WILLEMSTAD - The General Audit Chamber has warned that a persistent shortage of qualified financial staff across ministries is severely delaying the government’s financial reform efforts and could derail Curaçao’s plan to obtain a clean audit opinion by 2026.
In its August 2025 assessment, the Chamber notes that many key financial control and audit positions remain vacant, slowing the execution of improvement projects under the Roadmap 2026 and the Landspakket reform agenda.
“Several financial functions still need to be filled. Because of the scarcity of skilled labor, it will be difficult to execute so many projects simultaneously,” the report states.
The lack of personnel not only hampers daily financial operations but also prevents ministries from testing the effectiveness of new internal control systems (AO/IB) — one of the main requirements for earning a clean audit opinion.

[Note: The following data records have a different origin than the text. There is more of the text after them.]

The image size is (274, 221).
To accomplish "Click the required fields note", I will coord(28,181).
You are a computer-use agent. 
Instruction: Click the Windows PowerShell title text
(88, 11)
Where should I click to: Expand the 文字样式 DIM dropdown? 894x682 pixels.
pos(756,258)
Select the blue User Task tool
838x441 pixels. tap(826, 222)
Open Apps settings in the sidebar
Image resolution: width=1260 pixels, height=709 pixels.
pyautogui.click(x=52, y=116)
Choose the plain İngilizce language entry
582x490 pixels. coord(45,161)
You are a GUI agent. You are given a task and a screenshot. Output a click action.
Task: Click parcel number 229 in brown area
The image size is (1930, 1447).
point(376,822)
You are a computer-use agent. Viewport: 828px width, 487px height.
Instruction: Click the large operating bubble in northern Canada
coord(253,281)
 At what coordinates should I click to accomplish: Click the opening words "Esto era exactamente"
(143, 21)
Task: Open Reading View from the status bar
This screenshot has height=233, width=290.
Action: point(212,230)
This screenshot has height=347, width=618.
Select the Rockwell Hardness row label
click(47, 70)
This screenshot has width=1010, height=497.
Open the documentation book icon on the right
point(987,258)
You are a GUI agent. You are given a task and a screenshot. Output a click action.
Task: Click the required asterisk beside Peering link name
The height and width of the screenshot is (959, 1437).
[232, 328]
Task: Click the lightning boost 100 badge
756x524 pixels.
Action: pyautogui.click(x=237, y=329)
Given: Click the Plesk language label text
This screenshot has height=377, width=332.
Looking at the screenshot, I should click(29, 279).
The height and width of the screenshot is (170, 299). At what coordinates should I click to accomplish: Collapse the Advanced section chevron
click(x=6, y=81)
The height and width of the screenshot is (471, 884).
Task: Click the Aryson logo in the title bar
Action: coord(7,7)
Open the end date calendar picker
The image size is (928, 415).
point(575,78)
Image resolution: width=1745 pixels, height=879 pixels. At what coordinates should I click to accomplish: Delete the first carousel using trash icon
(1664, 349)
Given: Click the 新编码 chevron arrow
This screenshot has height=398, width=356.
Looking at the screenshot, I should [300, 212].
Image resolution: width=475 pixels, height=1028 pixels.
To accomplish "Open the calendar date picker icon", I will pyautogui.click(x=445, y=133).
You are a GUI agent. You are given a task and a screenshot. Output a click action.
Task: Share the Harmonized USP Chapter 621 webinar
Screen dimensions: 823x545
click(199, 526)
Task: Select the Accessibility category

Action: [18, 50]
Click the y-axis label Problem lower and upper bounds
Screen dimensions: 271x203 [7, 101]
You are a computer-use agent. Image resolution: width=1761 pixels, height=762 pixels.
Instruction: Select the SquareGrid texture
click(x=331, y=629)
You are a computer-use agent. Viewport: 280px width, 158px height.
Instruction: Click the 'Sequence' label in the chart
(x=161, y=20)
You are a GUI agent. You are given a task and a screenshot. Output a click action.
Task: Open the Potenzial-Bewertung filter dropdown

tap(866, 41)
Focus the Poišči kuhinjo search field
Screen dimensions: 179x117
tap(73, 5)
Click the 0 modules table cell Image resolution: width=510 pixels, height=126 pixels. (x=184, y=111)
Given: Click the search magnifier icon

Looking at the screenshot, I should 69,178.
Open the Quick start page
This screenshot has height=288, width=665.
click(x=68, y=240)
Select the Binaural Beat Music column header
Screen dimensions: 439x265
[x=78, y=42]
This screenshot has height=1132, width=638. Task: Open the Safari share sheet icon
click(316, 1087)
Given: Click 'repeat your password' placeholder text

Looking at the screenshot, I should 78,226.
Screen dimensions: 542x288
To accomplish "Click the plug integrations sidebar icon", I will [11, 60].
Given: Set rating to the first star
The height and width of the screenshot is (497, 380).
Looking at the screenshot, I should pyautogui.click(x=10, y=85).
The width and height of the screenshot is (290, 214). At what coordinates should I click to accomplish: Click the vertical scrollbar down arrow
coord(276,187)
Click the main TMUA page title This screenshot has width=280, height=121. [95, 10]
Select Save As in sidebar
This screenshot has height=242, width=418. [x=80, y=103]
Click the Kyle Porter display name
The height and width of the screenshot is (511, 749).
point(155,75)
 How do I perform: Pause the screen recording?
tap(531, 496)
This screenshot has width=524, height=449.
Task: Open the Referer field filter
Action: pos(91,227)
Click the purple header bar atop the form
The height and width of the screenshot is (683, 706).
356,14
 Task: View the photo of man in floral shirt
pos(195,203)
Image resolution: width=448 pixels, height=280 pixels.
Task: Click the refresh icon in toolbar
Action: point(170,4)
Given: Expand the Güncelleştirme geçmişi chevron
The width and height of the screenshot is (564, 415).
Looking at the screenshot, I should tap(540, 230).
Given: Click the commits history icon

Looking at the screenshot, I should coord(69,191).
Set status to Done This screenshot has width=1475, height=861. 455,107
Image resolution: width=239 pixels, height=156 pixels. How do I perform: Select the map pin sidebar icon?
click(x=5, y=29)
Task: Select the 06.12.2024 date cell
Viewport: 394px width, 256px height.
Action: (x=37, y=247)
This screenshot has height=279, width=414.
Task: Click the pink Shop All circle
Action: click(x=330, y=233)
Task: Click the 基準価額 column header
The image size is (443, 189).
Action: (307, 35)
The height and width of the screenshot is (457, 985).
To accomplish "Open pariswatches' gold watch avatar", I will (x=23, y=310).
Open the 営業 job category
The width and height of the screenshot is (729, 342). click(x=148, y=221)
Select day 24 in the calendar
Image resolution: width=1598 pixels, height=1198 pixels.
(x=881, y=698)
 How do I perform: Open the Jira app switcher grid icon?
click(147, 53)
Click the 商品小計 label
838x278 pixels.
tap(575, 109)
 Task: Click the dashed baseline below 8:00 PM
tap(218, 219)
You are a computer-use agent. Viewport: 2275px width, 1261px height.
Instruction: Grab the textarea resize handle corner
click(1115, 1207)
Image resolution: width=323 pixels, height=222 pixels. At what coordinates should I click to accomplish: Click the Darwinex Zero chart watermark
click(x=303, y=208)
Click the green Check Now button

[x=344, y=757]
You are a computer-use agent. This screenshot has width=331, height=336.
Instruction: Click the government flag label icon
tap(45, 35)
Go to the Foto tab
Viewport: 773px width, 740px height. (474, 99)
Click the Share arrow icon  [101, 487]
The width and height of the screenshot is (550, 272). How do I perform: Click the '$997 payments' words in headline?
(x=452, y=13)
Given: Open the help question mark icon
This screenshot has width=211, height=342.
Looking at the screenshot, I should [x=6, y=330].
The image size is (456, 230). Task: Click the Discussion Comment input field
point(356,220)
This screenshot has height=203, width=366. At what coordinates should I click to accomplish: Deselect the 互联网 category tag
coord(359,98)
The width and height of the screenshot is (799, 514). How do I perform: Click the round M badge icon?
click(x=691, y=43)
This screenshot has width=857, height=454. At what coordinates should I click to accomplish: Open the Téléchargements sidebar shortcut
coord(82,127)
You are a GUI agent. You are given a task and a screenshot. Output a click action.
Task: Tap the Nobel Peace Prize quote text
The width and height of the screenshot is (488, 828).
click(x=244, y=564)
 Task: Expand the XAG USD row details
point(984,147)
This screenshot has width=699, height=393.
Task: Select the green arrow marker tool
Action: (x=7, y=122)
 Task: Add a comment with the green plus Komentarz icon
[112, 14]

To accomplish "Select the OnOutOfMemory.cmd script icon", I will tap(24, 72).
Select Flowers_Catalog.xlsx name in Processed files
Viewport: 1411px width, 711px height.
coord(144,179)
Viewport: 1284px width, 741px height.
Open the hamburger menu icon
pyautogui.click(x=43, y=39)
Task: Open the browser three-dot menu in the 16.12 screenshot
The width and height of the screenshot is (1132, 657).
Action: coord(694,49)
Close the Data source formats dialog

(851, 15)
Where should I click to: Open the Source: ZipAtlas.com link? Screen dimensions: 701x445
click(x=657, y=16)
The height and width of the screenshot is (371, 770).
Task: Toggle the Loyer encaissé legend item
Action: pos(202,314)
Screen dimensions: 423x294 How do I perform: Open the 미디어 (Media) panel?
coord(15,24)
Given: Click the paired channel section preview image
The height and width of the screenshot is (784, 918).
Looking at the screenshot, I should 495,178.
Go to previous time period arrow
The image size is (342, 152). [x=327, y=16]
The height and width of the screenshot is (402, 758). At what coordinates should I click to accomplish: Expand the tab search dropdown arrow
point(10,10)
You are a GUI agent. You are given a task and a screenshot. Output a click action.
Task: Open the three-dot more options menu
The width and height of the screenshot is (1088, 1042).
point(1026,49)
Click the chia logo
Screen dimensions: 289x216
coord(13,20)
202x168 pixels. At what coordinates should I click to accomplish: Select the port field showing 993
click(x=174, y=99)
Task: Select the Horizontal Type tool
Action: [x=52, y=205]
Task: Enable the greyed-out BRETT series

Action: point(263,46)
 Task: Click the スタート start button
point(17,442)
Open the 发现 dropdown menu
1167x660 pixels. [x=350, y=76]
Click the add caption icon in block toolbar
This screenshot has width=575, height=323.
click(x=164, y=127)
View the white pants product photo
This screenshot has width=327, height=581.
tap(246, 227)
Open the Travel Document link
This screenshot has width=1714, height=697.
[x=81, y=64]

The Chamber warns that even where policies have been introduced on paper, their practical enforcement cannot be verified without adequate staff to carry out audits and reviews.
The Ministry of Finance has been urged to prioritize the recruitment and training of financial controllers and internal auditors, ensuring that improvements are not limited to administrative paperwork but translate into real operational discipline.
Without swift action, the report concludes, Curaçao risks entering 2026 with an incomplete reform process, undermining both fiscal transparency and public confidence in government accountability.